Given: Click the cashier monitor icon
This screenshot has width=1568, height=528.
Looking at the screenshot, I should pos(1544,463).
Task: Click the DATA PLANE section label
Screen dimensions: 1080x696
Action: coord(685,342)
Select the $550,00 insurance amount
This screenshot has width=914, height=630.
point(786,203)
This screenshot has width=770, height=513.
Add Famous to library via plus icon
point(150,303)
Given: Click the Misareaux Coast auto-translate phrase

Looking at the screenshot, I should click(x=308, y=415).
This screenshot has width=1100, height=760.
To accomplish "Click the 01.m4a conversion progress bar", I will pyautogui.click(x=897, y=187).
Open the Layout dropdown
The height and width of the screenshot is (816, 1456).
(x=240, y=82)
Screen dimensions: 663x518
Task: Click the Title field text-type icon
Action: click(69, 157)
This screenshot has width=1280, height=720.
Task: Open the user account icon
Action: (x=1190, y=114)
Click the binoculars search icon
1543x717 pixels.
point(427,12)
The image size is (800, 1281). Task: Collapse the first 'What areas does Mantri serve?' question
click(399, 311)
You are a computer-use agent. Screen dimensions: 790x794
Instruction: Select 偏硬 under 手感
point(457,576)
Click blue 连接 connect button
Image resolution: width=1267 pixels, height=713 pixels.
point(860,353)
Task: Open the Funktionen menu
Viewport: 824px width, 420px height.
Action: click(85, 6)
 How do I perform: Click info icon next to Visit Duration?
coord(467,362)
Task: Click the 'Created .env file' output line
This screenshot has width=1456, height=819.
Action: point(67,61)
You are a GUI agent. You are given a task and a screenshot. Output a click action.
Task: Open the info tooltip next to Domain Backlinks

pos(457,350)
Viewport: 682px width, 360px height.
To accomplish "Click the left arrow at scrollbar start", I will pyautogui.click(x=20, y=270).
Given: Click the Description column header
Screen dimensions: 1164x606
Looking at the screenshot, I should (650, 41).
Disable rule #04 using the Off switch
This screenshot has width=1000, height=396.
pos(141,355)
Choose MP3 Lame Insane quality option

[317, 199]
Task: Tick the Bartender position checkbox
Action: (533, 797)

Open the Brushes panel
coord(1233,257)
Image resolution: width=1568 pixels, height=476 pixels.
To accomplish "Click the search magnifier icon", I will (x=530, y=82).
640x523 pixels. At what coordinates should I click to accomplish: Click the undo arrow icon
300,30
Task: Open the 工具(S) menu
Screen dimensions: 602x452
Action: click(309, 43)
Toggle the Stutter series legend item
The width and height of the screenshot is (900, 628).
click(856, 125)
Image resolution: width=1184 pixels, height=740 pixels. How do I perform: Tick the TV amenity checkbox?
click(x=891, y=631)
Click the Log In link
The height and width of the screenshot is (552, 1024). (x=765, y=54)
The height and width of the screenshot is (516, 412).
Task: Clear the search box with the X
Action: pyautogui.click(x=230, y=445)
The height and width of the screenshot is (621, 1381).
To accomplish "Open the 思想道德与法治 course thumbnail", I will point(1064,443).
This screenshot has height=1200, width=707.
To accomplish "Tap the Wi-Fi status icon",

+-------+

Prompt ->
The output is every entry, printed exactly as it reads.

Answer to this task ->
Given: Click the cashier monitor icon
This screenshot has width=1568, height=528.
Looking at the screenshot, I should pos(1544,463).
Task: Click the DATA PLANE section label
Screen dimensions: 1080x696
Action: coord(685,342)
Select the $550,00 insurance amount
This screenshot has width=914, height=630.
point(786,203)
This screenshot has width=770, height=513.
Add Famous to library via plus icon
point(150,303)
Given: Click the Misareaux Coast auto-translate phrase

Looking at the screenshot, I should click(x=308, y=415).
This screenshot has width=1100, height=760.
To accomplish "Click the 01.m4a conversion progress bar", I will pyautogui.click(x=897, y=187).
Open the Layout dropdown
The height and width of the screenshot is (816, 1456).
(x=240, y=82)
Screen dimensions: 663x518
Task: Click the Title field text-type icon
Action: click(69, 157)
This screenshot has width=1280, height=720.
Task: Open the user account icon
Action: (x=1190, y=114)
Click the binoculars search icon
1543x717 pixels.
point(427,12)
The image size is (800, 1281). Task: Collapse the first 'What areas does Mantri serve?' question
click(399, 311)
You are a computer-use agent. Screen dimensions: 790x794
Instruction: Select 偏硬 under 手感
point(457,576)
Click blue 连接 connect button
Image resolution: width=1267 pixels, height=713 pixels.
point(860,353)
Task: Open the Funktionen menu
Viewport: 824px width, 420px height.
Action: click(85, 6)
 How do I perform: Click info icon next to Visit Duration?
coord(467,362)
Task: Click the 'Created .env file' output line
This screenshot has width=1456, height=819.
Action: point(67,61)
You are a GUI agent. You are given a task and a screenshot. Output a click action.
Task: Open the info tooltip next to Domain Backlinks

pos(457,350)
Viewport: 682px width, 360px height.
To accomplish "Click the left arrow at scrollbar start", I will pyautogui.click(x=20, y=270).
Given: Click the Description column header
Screen dimensions: 1164x606
Looking at the screenshot, I should (650, 41).
Disable rule #04 using the Off switch
This screenshot has width=1000, height=396.
pos(141,355)
Choose MP3 Lame Insane quality option

[317, 199]
Task: Tick the Bartender position checkbox
Action: (533, 797)

Open the Brushes panel
coord(1233,257)
Image resolution: width=1568 pixels, height=476 pixels.
To accomplish "Click the search magnifier icon", I will (x=530, y=82).
640x523 pixels. At what coordinates should I click to accomplish: Click the undo arrow icon
300,30
Task: Open the 工具(S) menu
Screen dimensions: 602x452
Action: click(309, 43)
Toggle the Stutter series legend item
The width and height of the screenshot is (900, 628).
click(856, 125)
Image resolution: width=1184 pixels, height=740 pixels. How do I perform: Tick the TV amenity checkbox?
click(x=891, y=631)
Click the Log In link
The height and width of the screenshot is (552, 1024). (x=765, y=54)
The height and width of the screenshot is (516, 412).
Task: Clear the search box with the X
Action: pyautogui.click(x=230, y=445)
The height and width of the screenshot is (621, 1381).
To accomplish "Open the 思想道德与法治 course thumbnail", I will point(1064,443).
This screenshot has height=1200, width=707.
To accomplish "Tap the Wi-Fi status icon",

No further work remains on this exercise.